Passage for review:
_ _ _ _
It must be said that the graduate of the St. Petersburg Mining Institute was not the first to try to get permission from the local authorities to explore the depths of the sea. Twenty years earlier, Robert Nobel, whose family had amassed a huge fortune in the Baku oil fields, had already applied to the Mining Department with a similar request. His desire caused a storm of indignation from local oil owners. The owners of plots on the shore of the Bibi-Heybat Bay convinced the governor of Baku that the wells would prevent their ships from delivering the necessary materials for the extraction of black gold to the berths.
The same atory repeated again. Zglenitsky received another refusal to his application. Among the arguments was the high cost of offshore mining compared to onshore mining. In addition, the Ministry believed that the organization of oil production in the Caspian Sea would damage fishing and become an obstacle to shipping.
There was also good news: the Baku Mining Authority recognized the seabed near the Apsheron Peninsula as oil-bearing, and the platform project as an interesting, albeit too bold and premature solution.
In 1900, by order of the Baku oil industrialists, Witold identified 165 promising areas in terms of production on the Apsheron Peninsula. The project was published in the specialized journal “Oil Business,” and the authorities accepted it for implementation as a work plan. In 1901, the government agreed to extract oil found by the mining engineer on the seabed, but in order to accomplish this task, it was decided to first cover part of the coast with earth.
Zglenitsky was promoted to the rank of colonel for his professionalism, hard work and discoveries made and given the right to acquire two oil-bearing areas on land and in water at his own expense. It would seem that the long-awaited implementation of innovative ideas was so close, but at the age of 51 he found out that he was terminally ill with diabetes. Then, following the example of his friend Alfred Nobel, whom he met in Baku, the geologist drew up a will. Most of his very solid fortune was transferred to the Jozef Mianski Foundation (the oldest fund for the support of Polish science) for the payment of prizes for the best works in science, art and culture. Today, for this act, the mining engineer is called the “Polish Nobel.”
In 1904 he died in Baku. He was buried in the village of Wola-Kelpinska in Poland.
The geological community recognized Witold Zglenicki as the founder of oil extraction from the seabed. All of today’s offshore drilling platforms date back to his invention.
_ _ _ _
Material supplied:

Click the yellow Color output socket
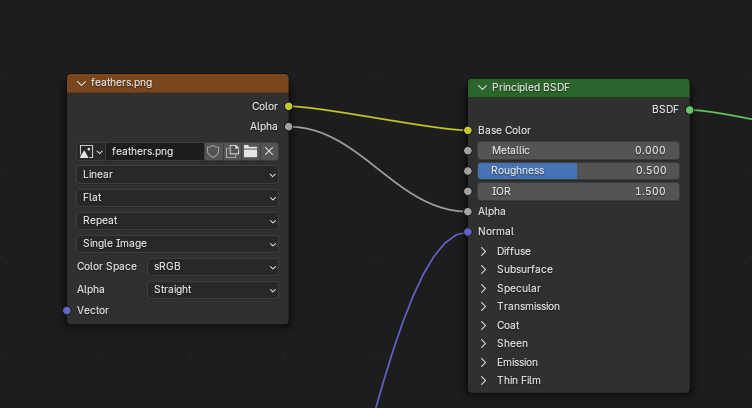The image size is (752, 408). coord(288,105)
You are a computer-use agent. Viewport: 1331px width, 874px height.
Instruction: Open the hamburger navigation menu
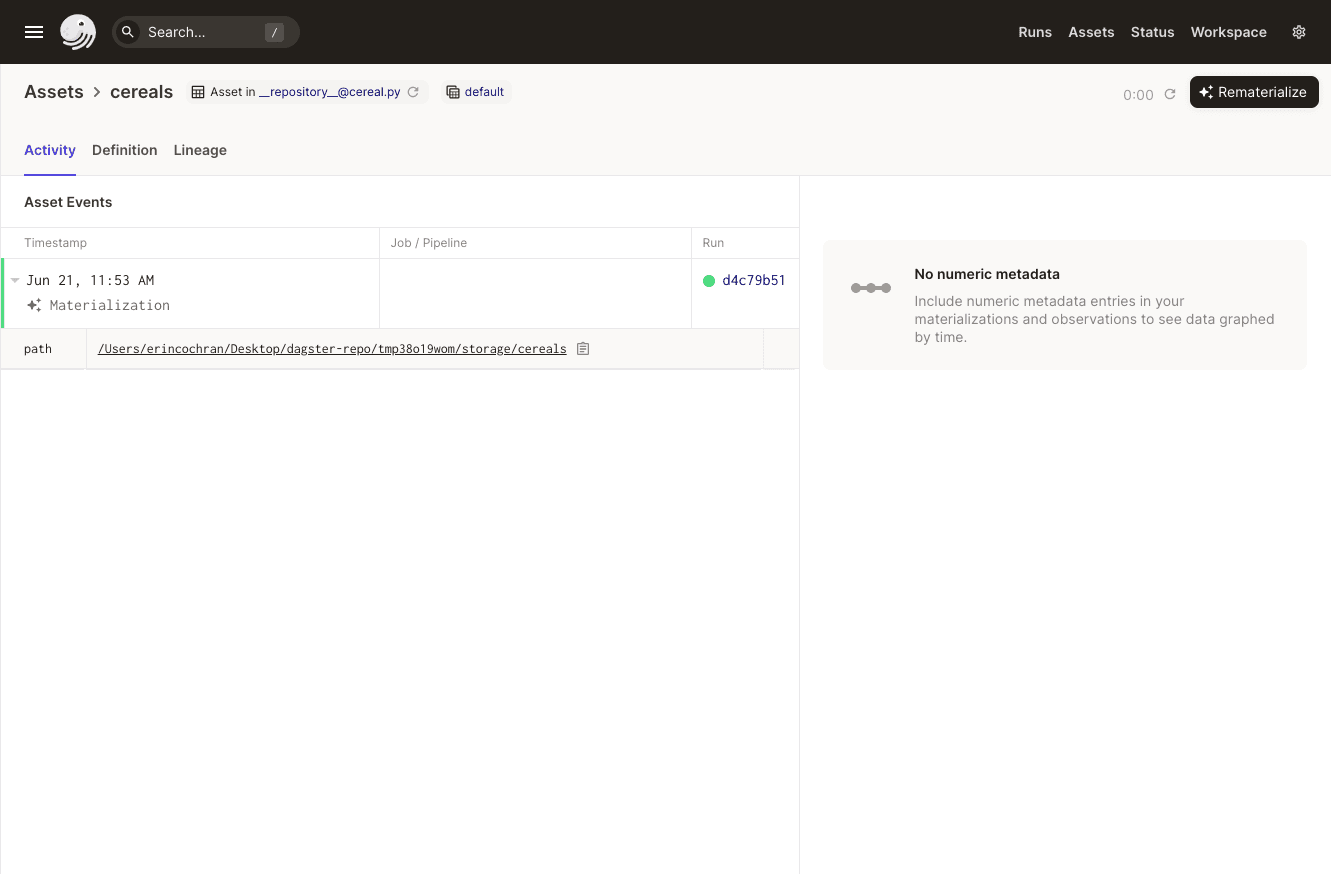click(x=34, y=32)
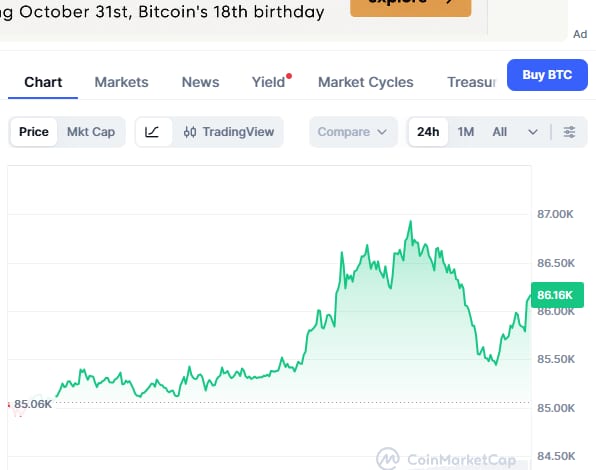Screen dimensions: 596x470
Task: Select the All time range
Action: click(x=499, y=132)
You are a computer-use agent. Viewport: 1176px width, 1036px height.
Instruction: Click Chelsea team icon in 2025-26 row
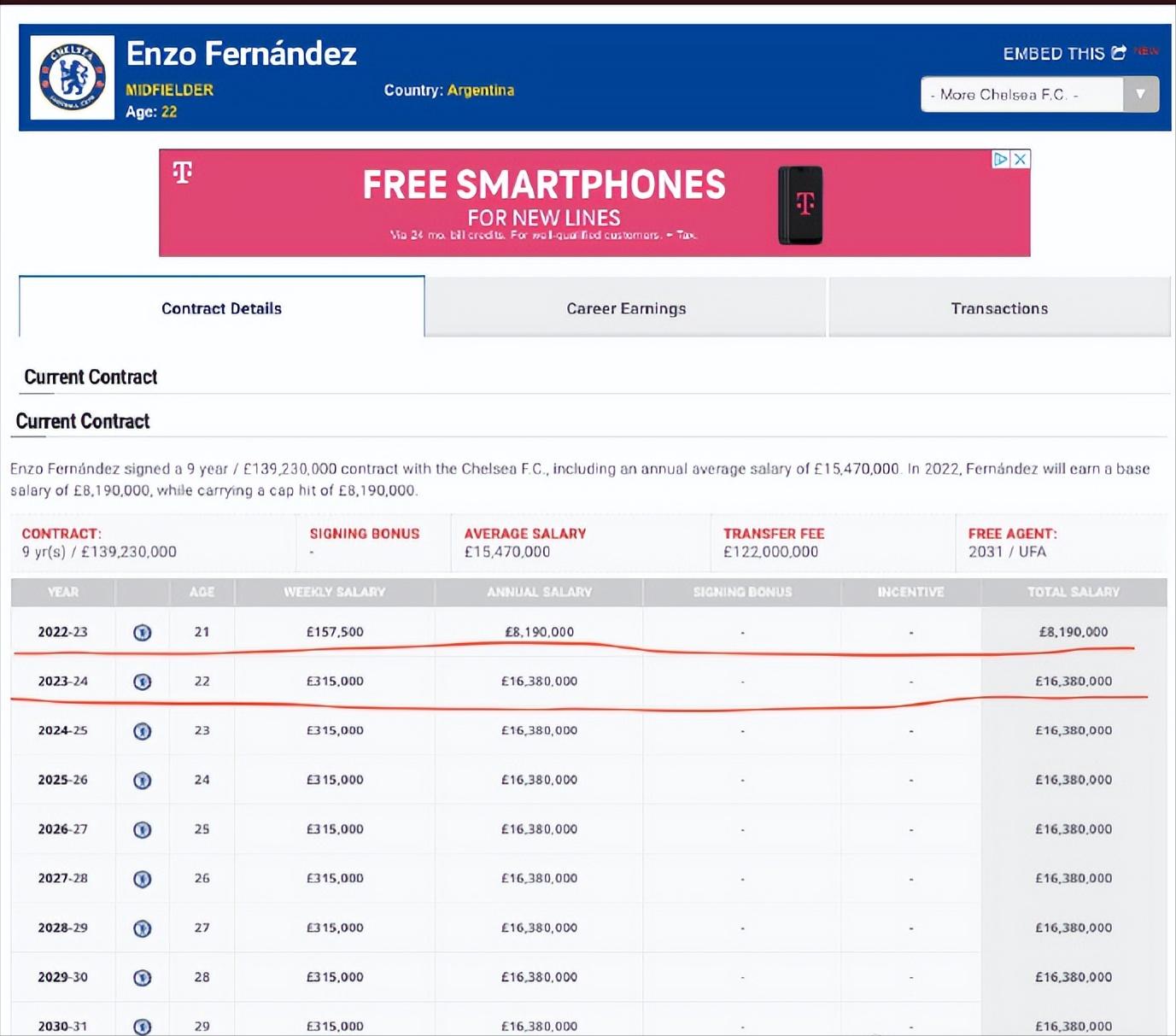pyautogui.click(x=143, y=781)
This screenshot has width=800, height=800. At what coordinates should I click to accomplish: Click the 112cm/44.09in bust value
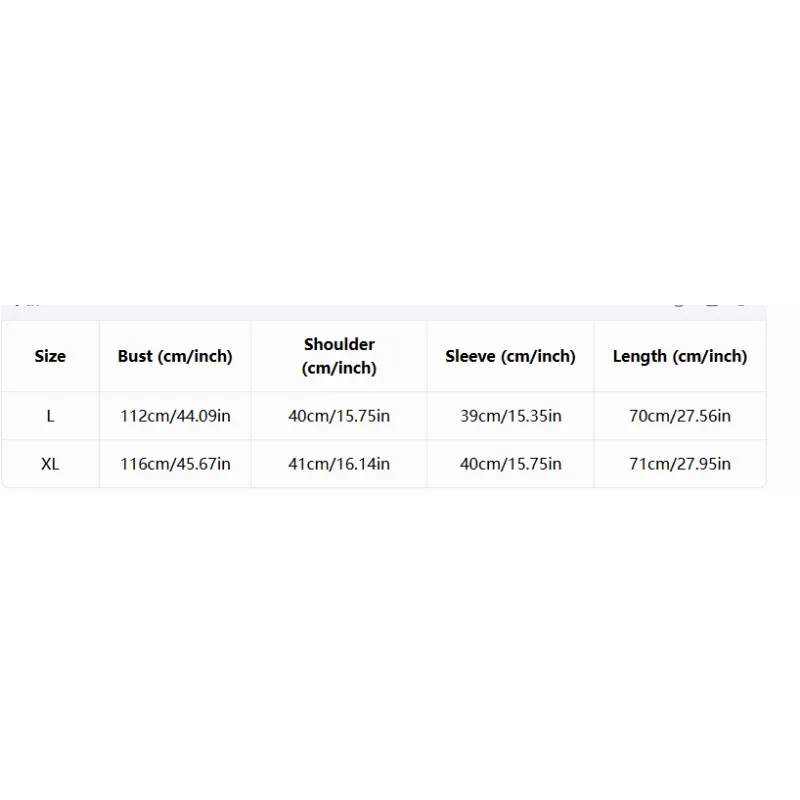[x=175, y=416]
_ _ _ _
Requirement: In the passage on early offshore oil extraction near Baku, how many promising production areas on the Apsheron Peninsula did Witold identify in 1900? None of the entries are needed for this.

Answer for this exercise: 165